We begin with the sun fading next to an onion dome. This is definitely not symbolism. No one here is using the subtlety of an anvil to imply that Russia is nothing more than a feeble husk of a former empire pathetically clinging to the last vile, shriveled wisps of long-faded power or anything. Who would do that?

Not Roza Galieva. She is a perfect sparrow made of angels, an innocent victim of an EVIL system, and now all the children of the world must gather around to learn the lessons of the epic, moving tale of the time “this happened to Roza Galieva.”

By “this,” do you mean having her hair smelled in the middle of flexibility training? That does sound traumatic. Of course, we all know that hair smelling is an intrinsic part of any respectable Eastern bloc training regimen. It’s why they’re so artistic. American gymnasts do the rope climb. Russian gymnasts cultivate their scalp scent. But no, something even worse than hair smelling happened to Roza Galieva.

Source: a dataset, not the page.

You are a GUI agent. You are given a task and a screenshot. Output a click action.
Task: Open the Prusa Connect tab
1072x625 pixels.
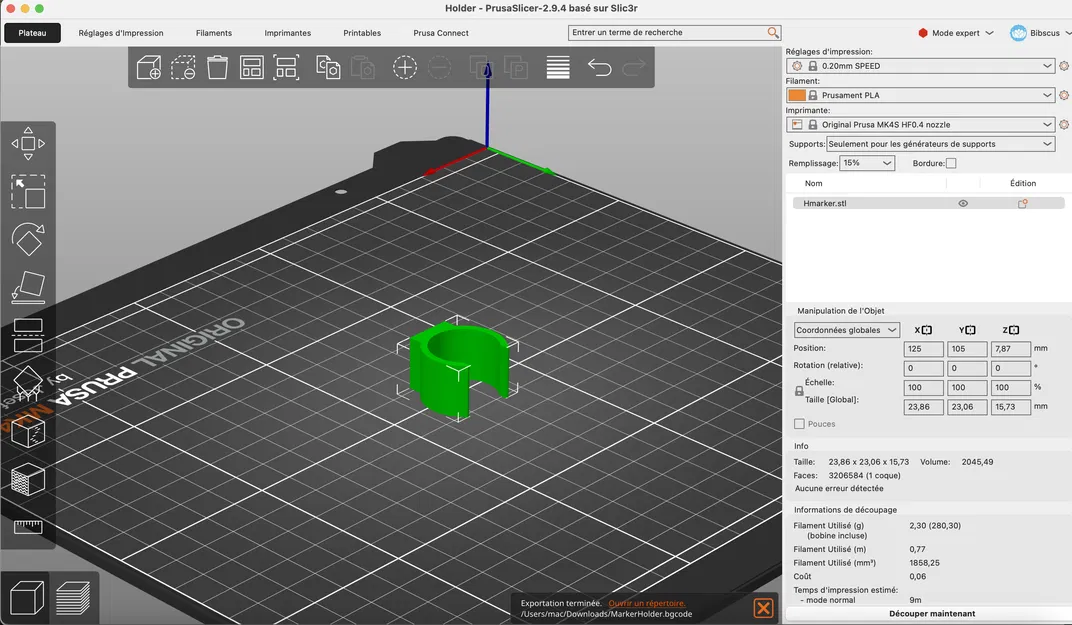(x=441, y=33)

At this point, Tesh informs us that now Roza is a withered old crone of 19, which is basically 40, which is like 90. By 19, a gymnast is more likely to be eaten by a shark than win an Olympic gold medal.

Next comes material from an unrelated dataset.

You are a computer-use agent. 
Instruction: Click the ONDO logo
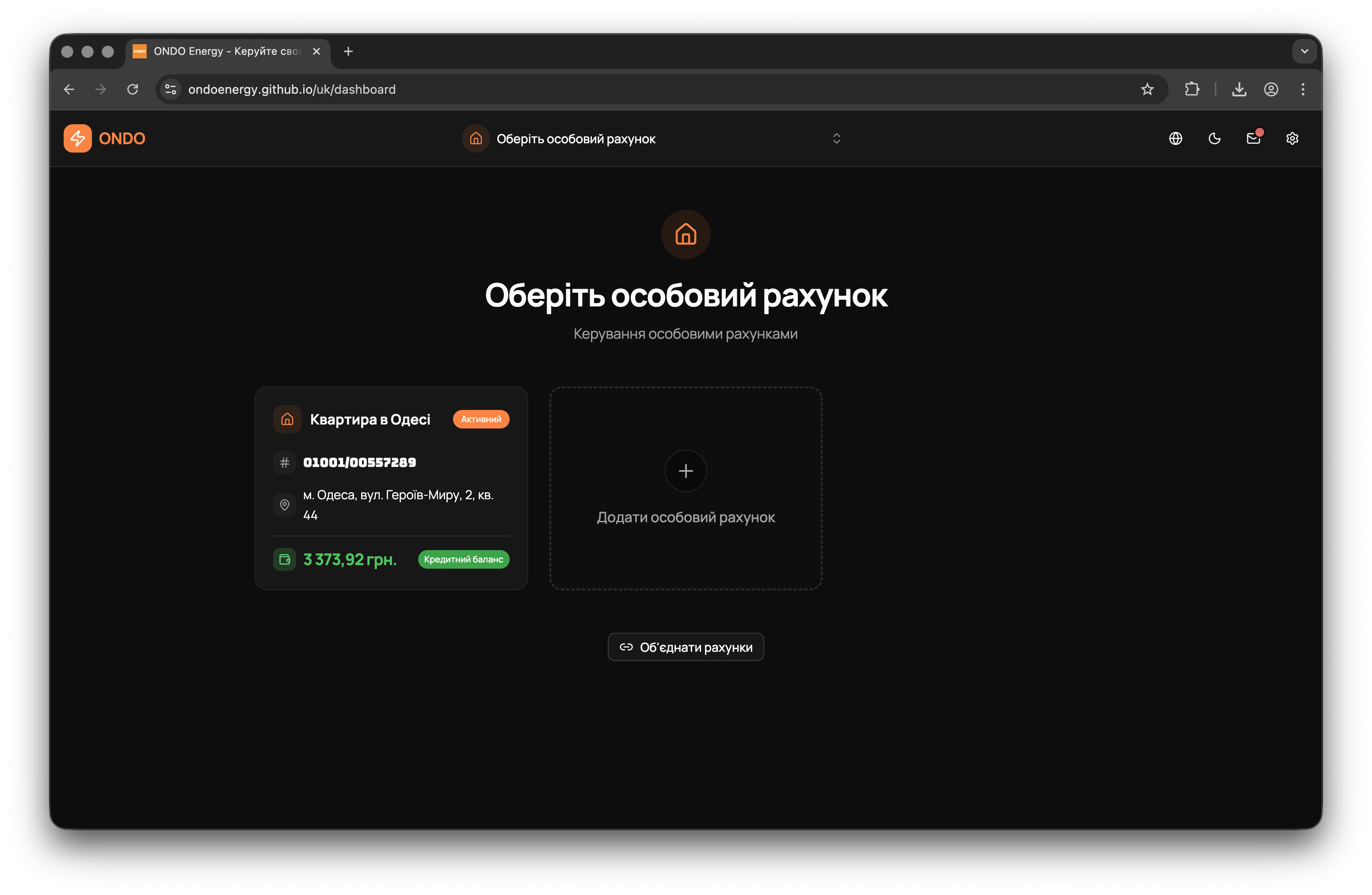click(x=104, y=138)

Speaking of being eaten by a shark, the 1992 Unified Team leotard.

 

But Roza Galieva wasn’t always a washed up 19-year-old hag. Back in ancient times when she was a fresh-faced young sprite with an acceptable age like 15, she was full of dreams and innocence. That was before she was personally victimized by Tatiana Gutsu. Tesh drops his voice 16 octaves to introduce Gutsu because she’s Ursula the Sea Witch now or something. He was speaking normally and then leaned into a drainpipe to say, “Tatiana Gutsu.” If you go into a bathroom and shout “Tatiana Gutsu” three times, her face will appear in the mirror. Maybe that’s what Roza just saw.

Hey Roza, you’re doing such a great job. Quick note: For the next take, could you try curling up into a fetal position and staring into the middle distance while picturing the genocide of millions? That’s really the tone we’re going for with this piece. Thanks so much, sweetie! Because why be emotional when you can be THE EMOTIONEST.

No one expected much from Roza Galieva.” OK, a couple things with that. First of all, false. She made the 1992 Unified Team. That’s no joke. She’s not Tiny Tim out there. Second, at that line, all I can think of is “The old Union Pacific doesn’t come by here much anymore.” Third, apparently no one expected much from her because she was the youngest member of the team. Yes, as we all know, being young is such a handicap in women’s gymnastics. That’s why Victoria Komova is so much better now than she was at 15.